◆ Exercise
Starting at the line that contains "Task: Click the", quote every line through the end of the entries, word for word, skipping the pictures.

++++ Material to process ++++

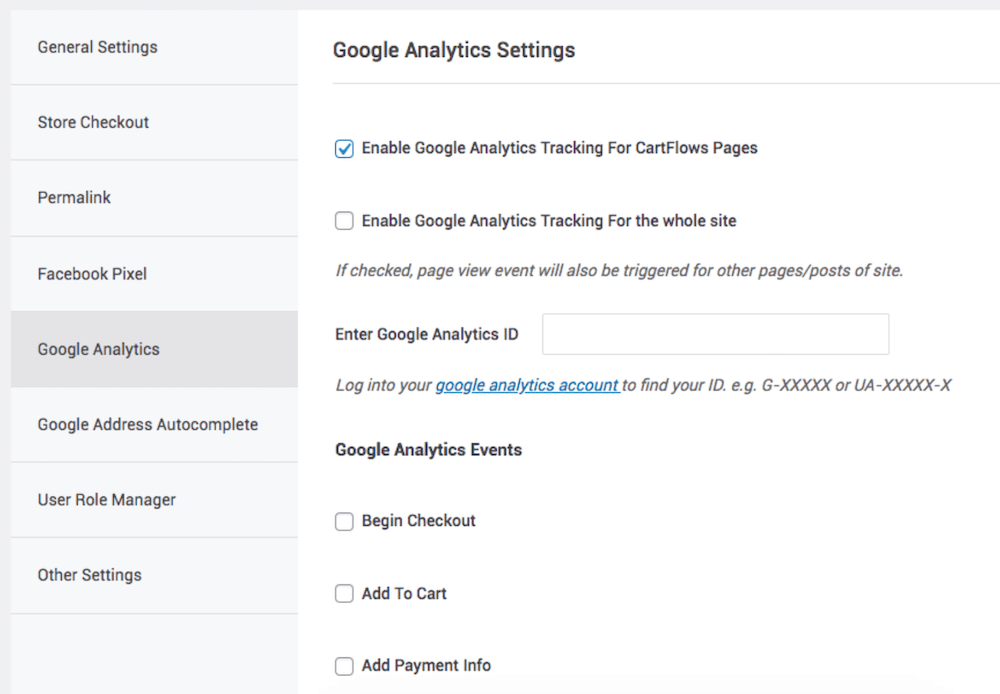The height and width of the screenshot is (694, 1000).
Task: Follow the google analytics account link
Action: pyautogui.click(x=527, y=385)
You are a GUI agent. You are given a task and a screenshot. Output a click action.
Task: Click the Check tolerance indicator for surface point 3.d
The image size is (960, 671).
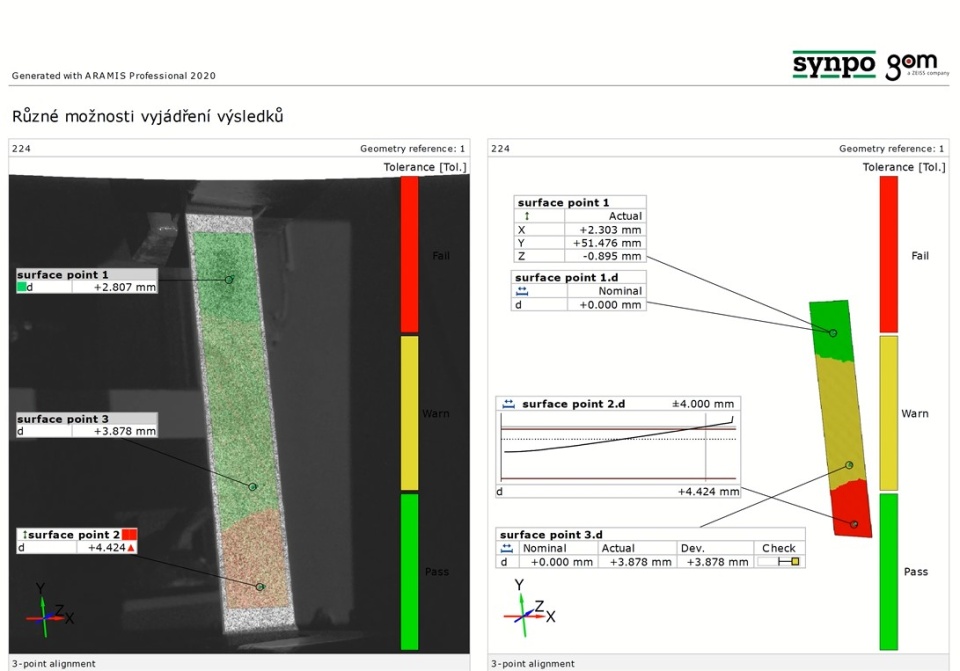tap(779, 562)
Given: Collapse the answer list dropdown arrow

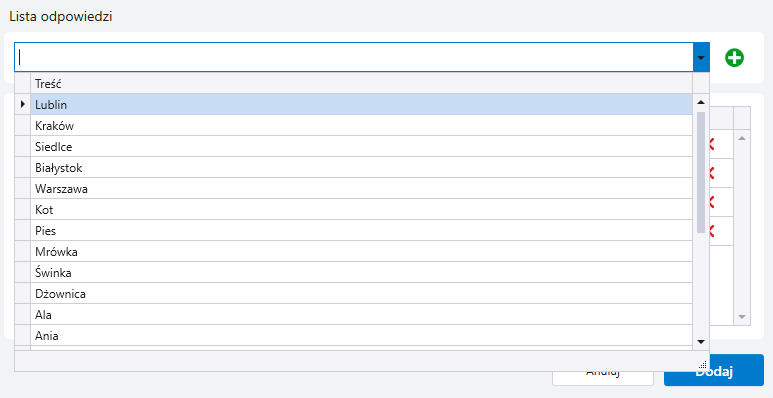Looking at the screenshot, I should [x=701, y=57].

++++

◆ Response below
Task: Click the Check tolerance indicator for surface point 3.d
The image size is (960, 671).
tap(779, 562)
Given: Collapse the answer list dropdown arrow

Looking at the screenshot, I should [x=701, y=57].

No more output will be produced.